We had two ducks slaughtered yesterday afternoon and I finally came up with something new, something absolutely fantastic with this extraordinary meat. I started by butchering the whole duck, separating legs, wings and breasts. It is not difficult at all, it is much like butchering a chicken. I’ll post something about that next time.
How Much Did the Ducks Weigh?
Before butchering, the ducks weighed 1.65 and 1.4 kilos. After dressing, the carcass (with heart and liver) weighed 1.45 and 1.2 kilos. Both ducks were about 4 months old. We’re trying to feed the ducks better so as to get more meat before they get to 6 months. I would personally like to be able to have barbary ducks of about 2 kilos dressed weight.
How Do You Butcher a Duck and What Do You Do With It?
Although you can cook a whole duck – baked or braised – you can cut it up and use when needed. Today, I cut up the legs for use in confit. The leg pieces are salted and spiced, then placed in the refrigerator for no less then 36 hours. Later, these duck legs will be cooked slowly in duck fat until the meat falls off the bone.
The fat and skin are trimmed off the duck and rendered – that is, heated slowly until all the fat has melted into oil. This rendered duck fat is phenomenal in French cuisine. This is the fat that I will be using later for the confit.
The breasts (in halves) are salted and peppered on the skin side (skin sliced first to let the fat through when cooking). Don’t salt the meat side because this will dehydrate the meat and make it tough. Cook skin down, don’t use any oil because the duck fat will melt and it will be enough to cook the duck skin crisp.
The duck bones (head, feet, wings, backbones etc) will be used later to make delicious stock or brown sauce. More about those in the next posts!
Note: I prepared all this in the evening because the ducks were butchered late in the afternoon and I didn’t want to freeze them before using. This way, the ducks are prepared fresh.

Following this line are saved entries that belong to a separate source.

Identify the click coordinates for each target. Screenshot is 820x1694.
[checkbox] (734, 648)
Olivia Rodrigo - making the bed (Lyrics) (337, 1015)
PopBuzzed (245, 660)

Then I stored the duck legs in a sealed container and put it in the refrigerator, together with the seared duck breasts. The duck breasts will be prepared the next day for lunch.
Cooking The Duck Breasts
The seared duck breasts could be used right away – it can be grilled and cut up. However, today, I decided to fry it up, again with no additional oil – and no additional salt. I cooked it on the meat side using a non-stick pan. More duck fat oozed while cooking. Cooking doesn’t take long, maybe about 5 minutes on this side. Then I turned it over on the skin side again and cooked for about 3 minutes. What we mustn’t do is overcook the meat otherwise it will become dry and tough. Aim for medium rare meat.
To go with the duck breasts I decided on rotis and curry sauce. I made the rotis using flour, water and salt, and a small amount of oil, cooked in a non-stick pan on one side, then turn the other side directly over the fire. Cooking is about a minute on each side. My rotis have black sesame seeds, and I love these!
The curry sauce is prepared Thai red curry with lots of coconut milk and sliced string beans, and two red chilli. I used the same pan used to cook the duck breasts so as not to waste that fantastic fat and flavour.
Putting it all together – two pieces of roti, sliced duck breast on top, curry sauce around it and some sliced cucumbers. Absolutely fantastic.
The taste of duck meat is indeed amazing, and the fat (which is considered not as unhealthy as beef or pork fat!) exudes this extraordinary rich aroma. I personally don’t find duck meat gamey at all perhaps because I am very fond of beef, especially served medium to rare. There’ll be more recipe experiments to come with this fantastic meat! Bon appétit!
But What’s For Dinner?
There were some duck breast and rotis leftover. So I cut of the duck breast into small strips, intending to wrap them in the roti. But I couldn’t wrap up the duck slices in the roti, because the rotis were too small. So I decided to cook the duck breast slices with some string beans, onions, tomatoes, make some scrambled duck eggs with garlic, tomatoes and rosemary, served on top of the rotis and with some sate sauce on the side (sate sauce goes very well with duck!) Dinner solved! Thanks to the ducks! 😉 Confit will be for tomorrow!